When the global economy goes south, traders flock to safe haven currencies and assets. 10 Year US Treasuries (UST) have a positive yield, which on a relative basis makes them very attractive. As investors sell everything to buy UST’s, the USD will strengthen dramatically vs. most other fiat currencies.
This presents a very real problem for Grandma Yellen. While a strong dollar is good for the domestic US economy, it is not good for the majority of the world who are net short Dollars. Emerging market (EM) governments and corporates issued gobs and gobs of USD denominated debt. Many of these entities depend on strong commodity prices. A strong Dollar in most cases leads to commodity weakness.
As these EM borrowers rush to cover their short USD positions, it initiates a negative feedback loop that hastens the destruction of their balance of payments. Yellen is acutely aware of this problem and that is why the Fed cannot and will not raise rates in 2016. If anything, QE4eva is back on the table.
The BOJ clearly does not want a stronger Yen. Abe-san and Kuroda-san will do anything in their power to push USDJPY back above 110.
During the good old non-volatile times, traders borrowed Yen, sold it, then levered up on other higher yielding assets. As long as USDJPY stayed flat or kept rising and volatility remained low, this strategy was very profitable.

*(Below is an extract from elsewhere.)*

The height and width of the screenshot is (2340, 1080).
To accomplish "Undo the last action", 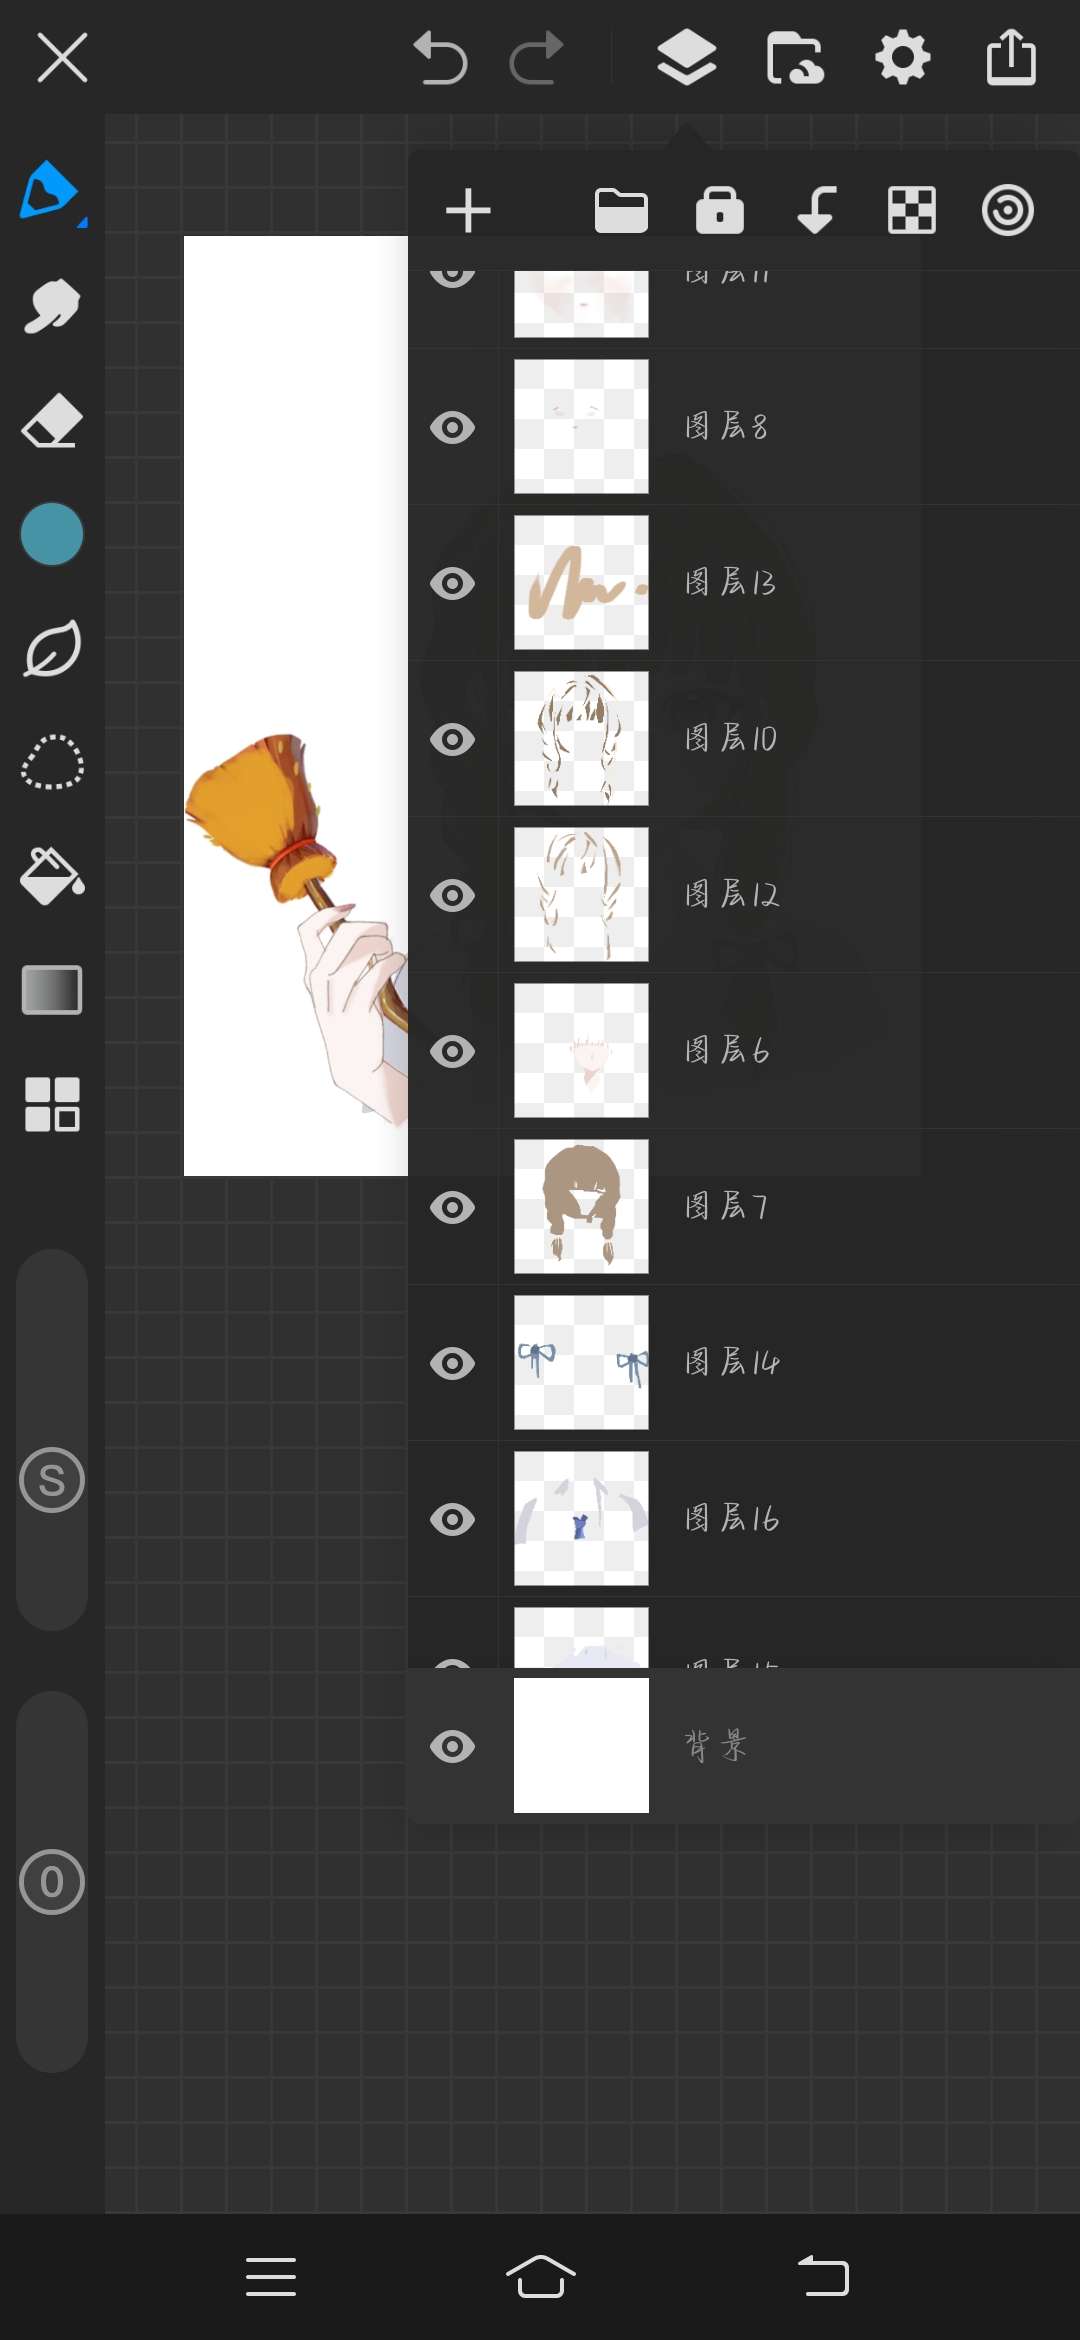I will (440, 58).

The Brexit induced global market margin call forced traders to sell their positions, and buy back Yen. This is the driving force behind the Yen strength (aka carry trade unwind), and is why it is viewed in a negative light.
To coax traders back into the Yen casino, the BOJ will have to go nuclear. The problem is that they already own a majority of the Japanese Government Bonds (JGB) and equity markets. Therefore additional quantitative easing will be ineffective and impossible to implement. They tried negative interest rates and that backfired horribly. The next option is helicopter money. Print cash and hand it directly to the people and hope they buy something. This unsterilized money printing, if given enough time, will weaken the Yen back to the desired levels.
The PBOC cannot sit idly by and watch the USD rip higher. The PBOC tied its economy to the Dollar, and its rise is problematic.
This morning the PBOC devalued the Yuan by the most since August 2015. Traders who want to divine the future actions of the PBOC should watch USDCNH closely.
Because USDCNH trades offshore, anyone is free to buy USD and sell CNH to express the view of further Yuan weakness. If the USDCNH trades too far away from onshore and more controlled USDCNY, the PBOC will either buy CNH offshore or weaken CNY onshore to close the gap.
The market turmoil is only in its second day. We have yet to see real money begin rotating out of Europe into America. The onslaught of money seeking a home in US Treasuries will continue to exert upward pressure on the USD. Therefore, the PBOC will aggressively weaken the Yuan until Grandma Yellen cries Uncle.
Once it becomes clear that the Fed will cut rates and re-institute some form of money printing, the PBOC will halt the devaluation of the Yuan.
The common theme above is money printing. Whether it’s Dollars, Yen, or Yuan, in the coming months there will be materially more of them sloshing around.
As global purchasing power falls due to rampant inflation, Bitcoin will become stronger.